In a series of recent op-ed pieces, Stark has claimed that a government option in the health insurance market would lead to waiting lists for services, which he described as “rationing.”
“Anytime that another country is held out to you (as an example of a better health care system), such as Japan, Sweden, or France, you should remember that there is rationing that goes on there,” he said.
He also claimed that how long a person lived had more to do with their race than with the quality of health care in their country, citing Japan, which traditionally has one of the highest life expectancy rates.
“I’ve never been to Japan, but, you know, they all look alike don’t they?” he told the audience. “Here in America, we’re more of a melting pot.”

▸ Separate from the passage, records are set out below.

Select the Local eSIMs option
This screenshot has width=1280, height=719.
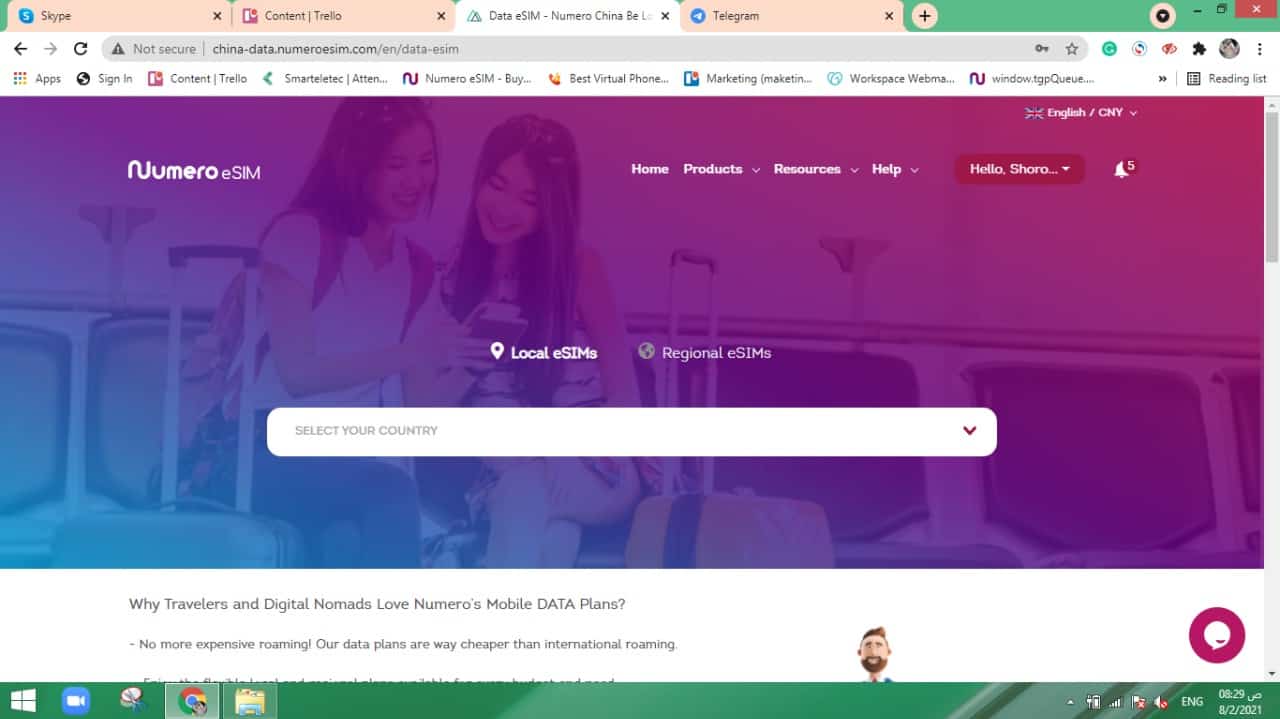click(x=543, y=352)
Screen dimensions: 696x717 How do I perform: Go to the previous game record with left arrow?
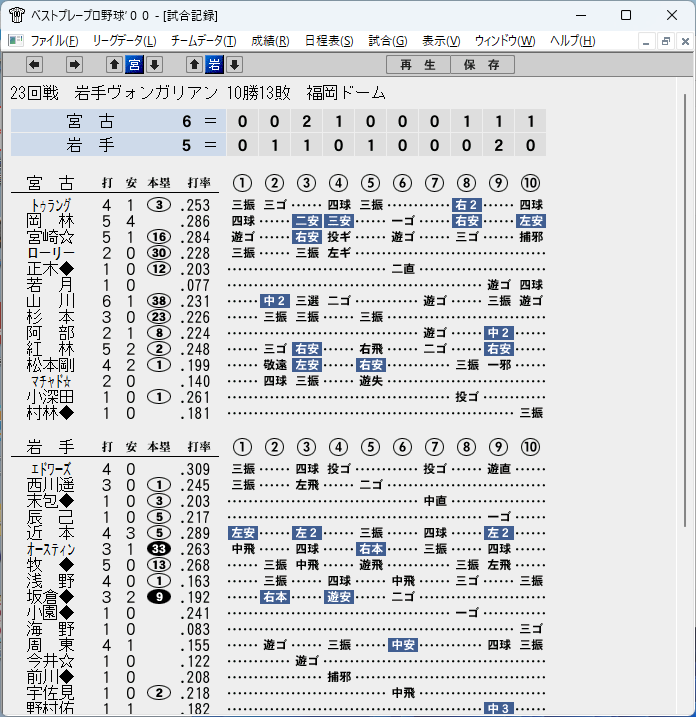pyautogui.click(x=34, y=64)
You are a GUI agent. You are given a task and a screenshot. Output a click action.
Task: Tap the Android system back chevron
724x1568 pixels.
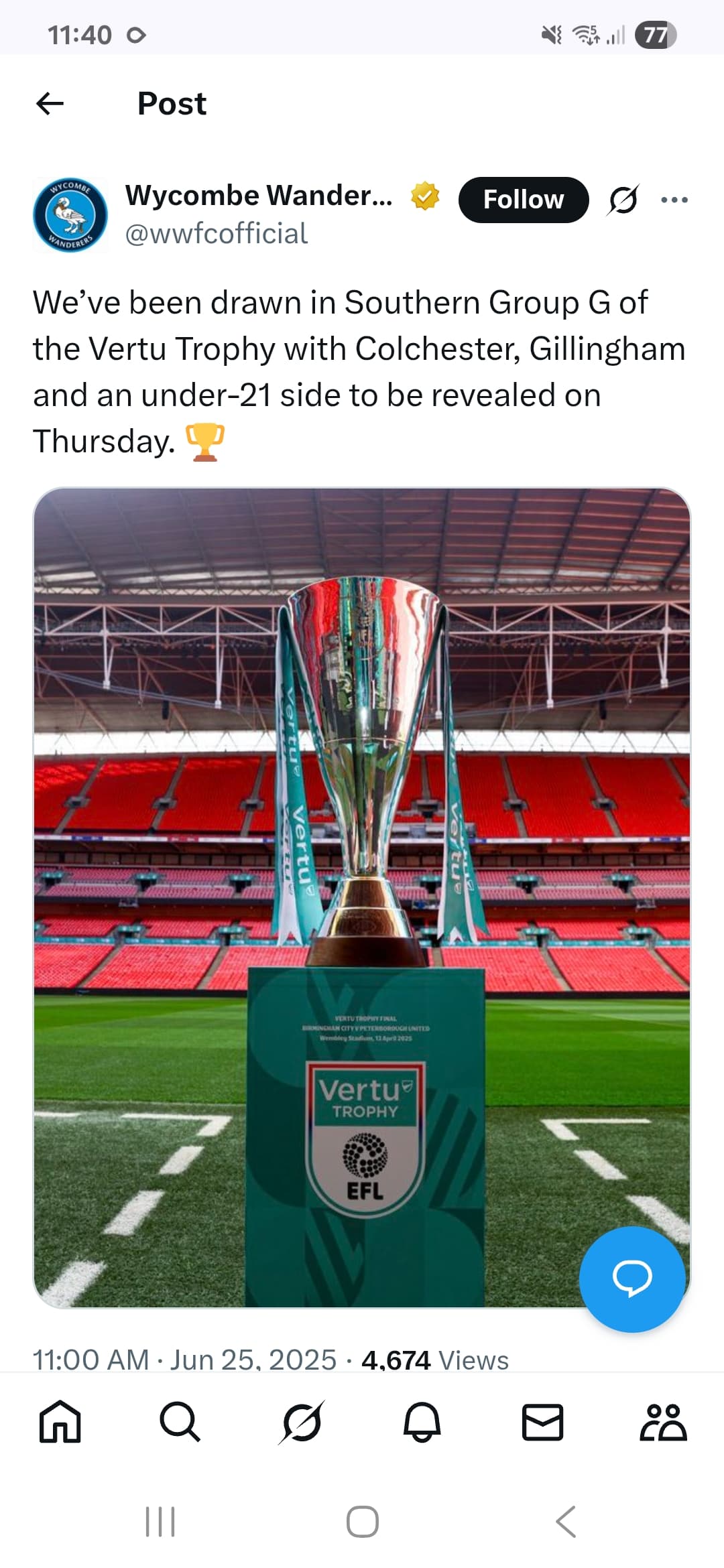click(x=566, y=1522)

Stark, who in the past has said that there should not be public funding for abortion, drew an immediate conclusion between a government run option in the health insurance market, and complete centralized control of consumer options.
“Either we go down the fork that says the government can tell us who we can see, and what services we can have, or we give it back to the individual to choose,” he said. “Under the public option, the government will offer a policy, which will be cheaper than private insurers and will offer the same benefits. And then that would lead to government control of our health care system. If the government’s controlling our health care system, it will be Medicaid for everybody.”

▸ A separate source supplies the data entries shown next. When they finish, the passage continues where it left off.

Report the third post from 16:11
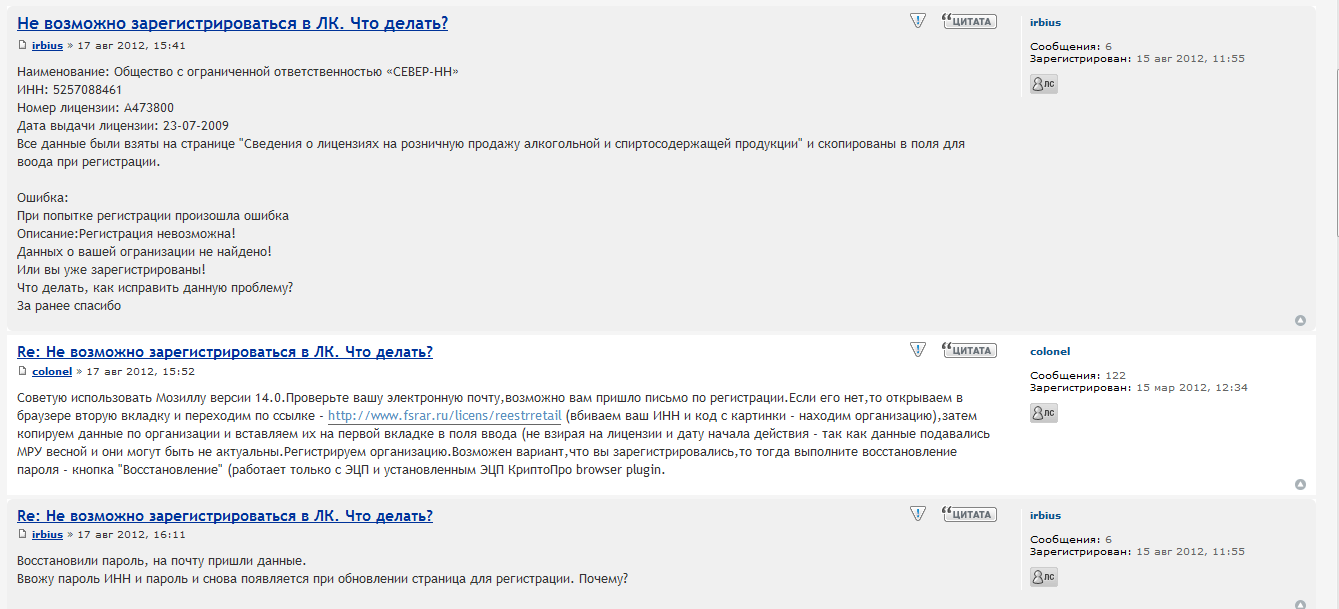The image size is (1339, 609). 918,514

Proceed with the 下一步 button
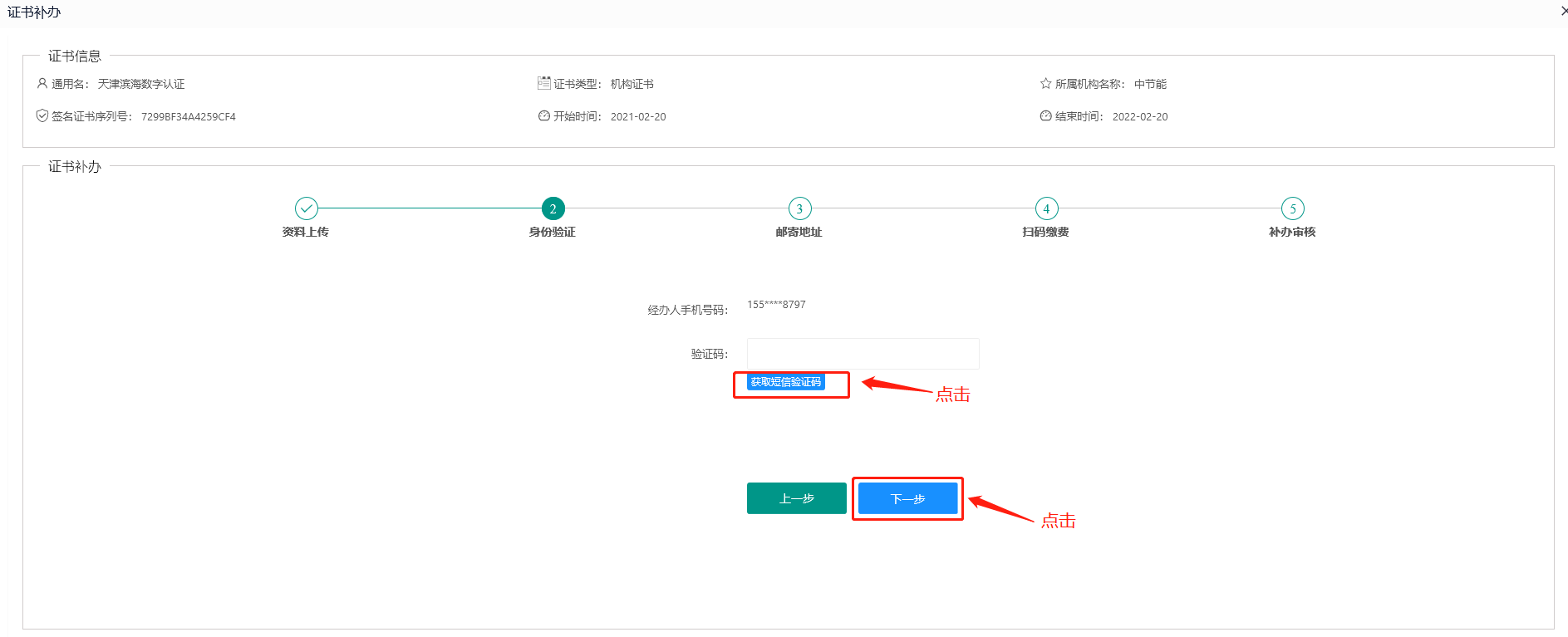[907, 498]
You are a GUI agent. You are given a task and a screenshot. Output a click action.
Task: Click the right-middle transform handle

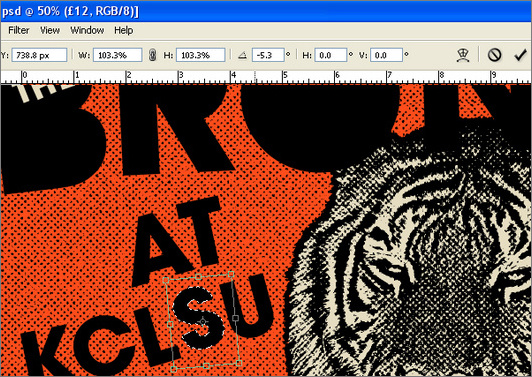click(x=236, y=318)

When presented with findings that countered his promotion of less regulation of the insurance market, Stark responded by claiming errors on behalf of the surveyors, or those surveyed.
Commenting on the newly released study by the New England Journal of Medicine which found that 63 percent of physicians supported a mixture of public and private options, and respondents across all demographic subgroups showed a majority support for the inclusion of a public option, Stark said that “doctors often get buried in their work,” and that they “suffer from cognitive dissonance.”
Stark’s opposition to a government option in health care is an interesting phenomenon in the field — the New England study found that primary care providers, those who have actual interaction with the patients they treat, were the most likely to support a public option.
Other physicians, those that have less regular contact with patients, such as heart surgeons, were the least likely to support a public option, although the majority still do so.
Stark said that opening up the insurance market, by such means as allowing consumers to shop for plans in other states, would increase competition and therefore improve the health care market. He advocated the greater use of Health Savings Accounts (HSAs), in order to encourage consumers to be more involved in their health care spending decisions.
An Issaquah-based chiropractor in the audience said he had had very positive experiences with patients using HSAs – another audience member question why there hadn’t been more of an effort to promote them.
Despite the example of the American financial industry, whose unregulated, profit driven activity is widely believed to be responsible for the current global recession, Stark reinforced his belief in the power of the market to provide vital social services.
“America has the best consumers in the world,” he said, as an explanation for why less market regulation would succeed in improving the health care industry. “Imagine if food was a centralized industry, and you didn’t have Fred Meyer or Safeway or anywhere like that to buy your groceries. There was only one place to buy food, and it was run by the government.”
Stark’s message will be popular with those who believe that a public option is the first step in an inevitable slide to communism.
He said there was a role for the government in the health care industry — to provide a safety net, comparing this to the provision of food stamps.